Data explosion is a technique to expand limited race data by using races with all finishers, then the same data with 2nd place on, then 3rd.

The two-step logit uses a set of fundamental factors for the first step and then the public odds plus the output of the first-step to create a final win probability estimate.

gm10
04-03-2012, 04:15 PM
Data explosion is a technique to expand limited race data by using races with all finishers, then the same data with 2nd place on, then 3rd.

The two-step logit uses a set of fundamental factors for the first step and then the public odds plus the output of the first-step to create a final win probability estimate.

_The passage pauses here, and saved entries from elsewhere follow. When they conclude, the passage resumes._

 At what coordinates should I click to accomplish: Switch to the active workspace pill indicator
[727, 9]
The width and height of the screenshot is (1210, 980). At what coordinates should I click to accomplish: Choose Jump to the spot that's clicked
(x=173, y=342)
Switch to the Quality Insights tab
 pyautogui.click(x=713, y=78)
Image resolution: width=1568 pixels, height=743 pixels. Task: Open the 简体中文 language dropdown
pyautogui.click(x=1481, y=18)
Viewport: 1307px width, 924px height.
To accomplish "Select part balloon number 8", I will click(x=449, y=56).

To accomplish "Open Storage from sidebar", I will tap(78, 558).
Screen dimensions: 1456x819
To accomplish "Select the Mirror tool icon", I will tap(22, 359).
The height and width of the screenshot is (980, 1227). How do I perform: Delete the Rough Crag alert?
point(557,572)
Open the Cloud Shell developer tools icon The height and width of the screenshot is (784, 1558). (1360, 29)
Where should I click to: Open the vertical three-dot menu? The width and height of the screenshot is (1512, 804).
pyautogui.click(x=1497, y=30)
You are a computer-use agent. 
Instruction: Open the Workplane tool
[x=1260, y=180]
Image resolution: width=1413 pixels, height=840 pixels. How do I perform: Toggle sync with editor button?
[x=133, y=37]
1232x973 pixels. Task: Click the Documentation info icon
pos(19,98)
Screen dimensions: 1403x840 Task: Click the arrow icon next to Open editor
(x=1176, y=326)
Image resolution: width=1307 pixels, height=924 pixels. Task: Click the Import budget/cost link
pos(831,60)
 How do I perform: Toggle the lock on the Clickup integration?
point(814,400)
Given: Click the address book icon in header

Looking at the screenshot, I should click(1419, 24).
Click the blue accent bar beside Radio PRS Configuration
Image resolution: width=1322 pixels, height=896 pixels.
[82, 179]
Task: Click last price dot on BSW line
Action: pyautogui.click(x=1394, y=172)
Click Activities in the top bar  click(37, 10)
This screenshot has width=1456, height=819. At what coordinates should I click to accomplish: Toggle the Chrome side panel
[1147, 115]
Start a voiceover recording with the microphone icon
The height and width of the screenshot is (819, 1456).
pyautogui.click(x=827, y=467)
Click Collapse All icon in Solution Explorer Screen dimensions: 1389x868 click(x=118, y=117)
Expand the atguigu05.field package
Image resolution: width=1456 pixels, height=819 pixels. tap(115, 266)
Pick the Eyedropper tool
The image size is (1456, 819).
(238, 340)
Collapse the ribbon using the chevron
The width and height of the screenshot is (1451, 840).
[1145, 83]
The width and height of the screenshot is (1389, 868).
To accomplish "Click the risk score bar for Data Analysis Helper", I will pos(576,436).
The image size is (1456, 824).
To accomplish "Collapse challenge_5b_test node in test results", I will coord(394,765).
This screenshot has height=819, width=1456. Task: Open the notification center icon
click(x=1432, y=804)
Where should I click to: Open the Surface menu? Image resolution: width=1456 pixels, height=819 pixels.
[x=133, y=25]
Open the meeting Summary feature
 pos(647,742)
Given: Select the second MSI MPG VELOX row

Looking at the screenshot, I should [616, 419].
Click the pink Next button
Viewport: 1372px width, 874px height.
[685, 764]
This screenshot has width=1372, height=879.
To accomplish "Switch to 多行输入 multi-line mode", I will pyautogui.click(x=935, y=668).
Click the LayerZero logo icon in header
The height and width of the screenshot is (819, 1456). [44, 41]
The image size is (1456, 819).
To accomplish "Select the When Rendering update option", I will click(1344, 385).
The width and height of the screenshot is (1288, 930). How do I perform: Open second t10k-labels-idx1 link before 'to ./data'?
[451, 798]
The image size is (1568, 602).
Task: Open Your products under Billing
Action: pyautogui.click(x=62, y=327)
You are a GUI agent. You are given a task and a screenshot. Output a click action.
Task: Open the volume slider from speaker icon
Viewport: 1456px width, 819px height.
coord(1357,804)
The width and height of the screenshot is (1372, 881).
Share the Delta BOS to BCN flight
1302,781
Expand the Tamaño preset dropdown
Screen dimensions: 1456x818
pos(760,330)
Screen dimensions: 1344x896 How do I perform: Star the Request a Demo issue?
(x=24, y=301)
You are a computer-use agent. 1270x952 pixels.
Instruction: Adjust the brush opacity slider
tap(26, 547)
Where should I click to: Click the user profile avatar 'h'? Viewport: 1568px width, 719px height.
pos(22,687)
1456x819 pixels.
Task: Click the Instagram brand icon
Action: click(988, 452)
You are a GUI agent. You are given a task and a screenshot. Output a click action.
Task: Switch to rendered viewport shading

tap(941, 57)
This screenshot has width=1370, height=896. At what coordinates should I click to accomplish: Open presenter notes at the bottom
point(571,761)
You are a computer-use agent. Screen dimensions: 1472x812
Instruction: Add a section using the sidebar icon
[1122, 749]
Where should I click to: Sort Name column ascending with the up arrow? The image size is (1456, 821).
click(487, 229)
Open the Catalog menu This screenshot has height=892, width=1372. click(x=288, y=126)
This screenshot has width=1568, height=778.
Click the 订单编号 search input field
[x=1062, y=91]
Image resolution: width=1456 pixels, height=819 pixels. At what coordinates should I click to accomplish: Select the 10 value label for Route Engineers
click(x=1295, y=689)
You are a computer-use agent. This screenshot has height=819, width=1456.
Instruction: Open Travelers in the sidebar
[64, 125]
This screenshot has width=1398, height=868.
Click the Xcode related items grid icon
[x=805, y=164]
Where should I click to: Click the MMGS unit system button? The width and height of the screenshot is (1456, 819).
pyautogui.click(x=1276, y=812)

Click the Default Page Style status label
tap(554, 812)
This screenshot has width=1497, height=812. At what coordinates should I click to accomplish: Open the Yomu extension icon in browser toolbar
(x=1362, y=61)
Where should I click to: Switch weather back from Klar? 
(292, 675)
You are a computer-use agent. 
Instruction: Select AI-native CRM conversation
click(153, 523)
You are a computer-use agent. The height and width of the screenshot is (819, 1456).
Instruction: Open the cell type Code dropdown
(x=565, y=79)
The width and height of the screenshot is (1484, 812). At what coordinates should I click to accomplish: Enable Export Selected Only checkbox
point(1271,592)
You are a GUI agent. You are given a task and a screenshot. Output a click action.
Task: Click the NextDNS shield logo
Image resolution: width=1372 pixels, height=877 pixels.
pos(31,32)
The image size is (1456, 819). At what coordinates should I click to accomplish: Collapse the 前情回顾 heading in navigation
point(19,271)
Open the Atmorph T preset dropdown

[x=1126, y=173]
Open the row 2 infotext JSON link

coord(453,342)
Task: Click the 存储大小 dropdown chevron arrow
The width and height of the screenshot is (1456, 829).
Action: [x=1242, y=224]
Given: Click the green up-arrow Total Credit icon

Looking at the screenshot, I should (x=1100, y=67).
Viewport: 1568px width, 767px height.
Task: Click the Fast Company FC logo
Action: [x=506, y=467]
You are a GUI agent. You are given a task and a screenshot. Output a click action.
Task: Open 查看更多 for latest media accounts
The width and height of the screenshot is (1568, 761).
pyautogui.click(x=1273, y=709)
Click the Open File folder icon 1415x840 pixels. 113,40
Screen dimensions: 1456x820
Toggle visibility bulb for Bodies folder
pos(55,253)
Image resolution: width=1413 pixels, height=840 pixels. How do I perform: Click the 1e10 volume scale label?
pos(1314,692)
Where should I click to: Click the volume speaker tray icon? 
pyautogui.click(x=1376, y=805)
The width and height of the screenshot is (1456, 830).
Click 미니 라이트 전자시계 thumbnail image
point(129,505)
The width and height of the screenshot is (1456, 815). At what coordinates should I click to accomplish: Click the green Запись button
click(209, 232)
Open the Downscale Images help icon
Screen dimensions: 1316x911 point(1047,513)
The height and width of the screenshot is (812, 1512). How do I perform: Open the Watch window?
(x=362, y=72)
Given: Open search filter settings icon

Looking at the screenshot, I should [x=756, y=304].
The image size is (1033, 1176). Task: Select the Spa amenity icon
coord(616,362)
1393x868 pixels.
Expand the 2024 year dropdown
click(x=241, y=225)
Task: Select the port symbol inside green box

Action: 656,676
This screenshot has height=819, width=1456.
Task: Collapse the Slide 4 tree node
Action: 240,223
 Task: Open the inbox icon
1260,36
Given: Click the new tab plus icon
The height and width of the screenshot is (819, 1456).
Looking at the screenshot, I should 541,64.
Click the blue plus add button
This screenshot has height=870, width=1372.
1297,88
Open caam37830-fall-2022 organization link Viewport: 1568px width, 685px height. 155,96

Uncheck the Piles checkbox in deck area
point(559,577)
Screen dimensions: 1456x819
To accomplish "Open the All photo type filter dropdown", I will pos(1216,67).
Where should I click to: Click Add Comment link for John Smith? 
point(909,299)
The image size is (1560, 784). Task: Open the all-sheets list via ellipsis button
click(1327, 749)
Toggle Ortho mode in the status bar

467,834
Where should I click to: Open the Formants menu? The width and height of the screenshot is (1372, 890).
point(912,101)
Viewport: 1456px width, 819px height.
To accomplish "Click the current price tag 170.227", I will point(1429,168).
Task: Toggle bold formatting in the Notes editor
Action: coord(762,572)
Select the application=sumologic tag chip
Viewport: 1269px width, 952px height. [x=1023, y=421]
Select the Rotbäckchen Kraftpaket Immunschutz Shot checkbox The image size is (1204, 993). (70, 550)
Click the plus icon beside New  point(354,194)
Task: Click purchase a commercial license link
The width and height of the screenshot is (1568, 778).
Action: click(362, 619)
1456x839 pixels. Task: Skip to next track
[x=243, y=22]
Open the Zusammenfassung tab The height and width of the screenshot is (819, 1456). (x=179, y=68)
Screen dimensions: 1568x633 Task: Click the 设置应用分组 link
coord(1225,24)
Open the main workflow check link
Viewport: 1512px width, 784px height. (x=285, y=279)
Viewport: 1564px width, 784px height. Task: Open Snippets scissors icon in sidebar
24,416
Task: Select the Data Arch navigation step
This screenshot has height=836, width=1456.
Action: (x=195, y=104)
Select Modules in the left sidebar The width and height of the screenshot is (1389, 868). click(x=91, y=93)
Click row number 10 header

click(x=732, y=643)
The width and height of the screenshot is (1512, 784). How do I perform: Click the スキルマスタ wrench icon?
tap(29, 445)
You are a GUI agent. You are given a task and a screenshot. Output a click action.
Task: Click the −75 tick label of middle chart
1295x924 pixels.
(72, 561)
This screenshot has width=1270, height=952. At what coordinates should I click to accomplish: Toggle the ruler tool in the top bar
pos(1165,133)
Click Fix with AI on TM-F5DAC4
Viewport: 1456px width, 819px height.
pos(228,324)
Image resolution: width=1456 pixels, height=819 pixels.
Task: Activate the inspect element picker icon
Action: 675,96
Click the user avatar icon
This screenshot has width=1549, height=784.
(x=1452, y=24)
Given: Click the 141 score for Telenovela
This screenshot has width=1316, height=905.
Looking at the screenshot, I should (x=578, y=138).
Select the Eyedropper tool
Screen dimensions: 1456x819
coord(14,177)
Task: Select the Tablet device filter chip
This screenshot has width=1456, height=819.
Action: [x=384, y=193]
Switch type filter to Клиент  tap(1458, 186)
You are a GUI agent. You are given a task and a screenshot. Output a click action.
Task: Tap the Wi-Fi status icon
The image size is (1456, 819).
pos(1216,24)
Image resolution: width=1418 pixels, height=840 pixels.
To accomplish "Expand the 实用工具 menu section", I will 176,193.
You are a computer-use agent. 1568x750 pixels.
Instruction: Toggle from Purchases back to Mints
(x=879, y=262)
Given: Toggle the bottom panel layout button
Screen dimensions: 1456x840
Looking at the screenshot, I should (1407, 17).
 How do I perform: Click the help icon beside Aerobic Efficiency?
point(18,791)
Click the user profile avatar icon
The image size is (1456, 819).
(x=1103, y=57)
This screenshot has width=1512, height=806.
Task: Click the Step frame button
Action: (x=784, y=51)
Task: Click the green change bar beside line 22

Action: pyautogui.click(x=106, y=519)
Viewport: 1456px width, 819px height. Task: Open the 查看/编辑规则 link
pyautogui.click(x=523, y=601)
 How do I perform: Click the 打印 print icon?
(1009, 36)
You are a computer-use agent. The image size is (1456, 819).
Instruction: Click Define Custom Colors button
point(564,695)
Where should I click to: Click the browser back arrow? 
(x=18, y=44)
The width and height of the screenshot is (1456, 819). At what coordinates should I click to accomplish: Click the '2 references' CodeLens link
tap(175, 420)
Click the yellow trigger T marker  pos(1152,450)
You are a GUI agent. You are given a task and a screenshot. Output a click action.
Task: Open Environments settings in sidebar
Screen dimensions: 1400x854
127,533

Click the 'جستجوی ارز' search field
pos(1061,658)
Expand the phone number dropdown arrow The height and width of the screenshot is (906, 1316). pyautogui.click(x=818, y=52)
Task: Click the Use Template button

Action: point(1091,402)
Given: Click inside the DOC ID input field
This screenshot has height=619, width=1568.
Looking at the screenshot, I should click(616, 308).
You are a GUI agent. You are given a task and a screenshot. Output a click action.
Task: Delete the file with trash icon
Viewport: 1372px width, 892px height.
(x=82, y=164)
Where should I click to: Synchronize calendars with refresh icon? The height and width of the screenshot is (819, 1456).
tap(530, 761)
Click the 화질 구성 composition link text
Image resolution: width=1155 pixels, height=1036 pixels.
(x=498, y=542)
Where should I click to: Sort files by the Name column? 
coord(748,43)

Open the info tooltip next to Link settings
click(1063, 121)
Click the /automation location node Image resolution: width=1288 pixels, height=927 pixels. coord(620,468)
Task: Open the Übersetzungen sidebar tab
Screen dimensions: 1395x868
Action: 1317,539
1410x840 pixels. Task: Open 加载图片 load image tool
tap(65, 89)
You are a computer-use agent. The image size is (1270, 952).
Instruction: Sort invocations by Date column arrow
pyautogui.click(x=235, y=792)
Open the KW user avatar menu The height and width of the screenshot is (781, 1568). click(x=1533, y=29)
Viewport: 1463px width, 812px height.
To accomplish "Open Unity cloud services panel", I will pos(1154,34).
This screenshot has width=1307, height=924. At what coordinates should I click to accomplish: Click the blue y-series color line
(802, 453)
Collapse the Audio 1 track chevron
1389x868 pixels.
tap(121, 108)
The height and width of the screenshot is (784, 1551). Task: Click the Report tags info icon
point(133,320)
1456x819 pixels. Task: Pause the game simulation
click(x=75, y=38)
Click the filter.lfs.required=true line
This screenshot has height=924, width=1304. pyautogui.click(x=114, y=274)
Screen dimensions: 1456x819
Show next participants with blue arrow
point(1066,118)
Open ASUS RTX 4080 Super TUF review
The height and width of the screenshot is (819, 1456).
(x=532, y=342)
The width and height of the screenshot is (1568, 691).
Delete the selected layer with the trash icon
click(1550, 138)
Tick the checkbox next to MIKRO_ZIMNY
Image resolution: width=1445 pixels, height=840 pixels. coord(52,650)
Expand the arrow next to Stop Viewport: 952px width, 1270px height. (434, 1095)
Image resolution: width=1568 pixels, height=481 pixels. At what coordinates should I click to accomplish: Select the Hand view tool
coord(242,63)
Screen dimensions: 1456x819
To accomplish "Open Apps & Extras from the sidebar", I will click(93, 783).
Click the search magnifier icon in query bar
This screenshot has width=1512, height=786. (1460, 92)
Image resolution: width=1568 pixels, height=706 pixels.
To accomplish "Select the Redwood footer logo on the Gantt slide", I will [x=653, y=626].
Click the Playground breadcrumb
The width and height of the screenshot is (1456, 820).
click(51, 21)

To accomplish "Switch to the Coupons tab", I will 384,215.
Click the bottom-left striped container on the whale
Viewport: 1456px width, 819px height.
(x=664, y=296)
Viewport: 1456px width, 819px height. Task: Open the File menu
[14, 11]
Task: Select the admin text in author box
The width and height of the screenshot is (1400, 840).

OK thanks ... I remember now. I used to add the public's probabilities, but after some research I found out that, in my case, the second step increases the R-squared, but lowers the final ROI.

vnams
04-03-2012, 08:03 PM
I'm using ada.
But today the author of ada emailed me, and hopefully I can get this resolved with him.
Thanks for your offer.

gm10
04-04-2012, 06:32 AM
Has anyone here tried both the multinomial approach, and the boosted regression tree approach (using identical or at least equivalent X/Y variables)? Just wondering how they compare.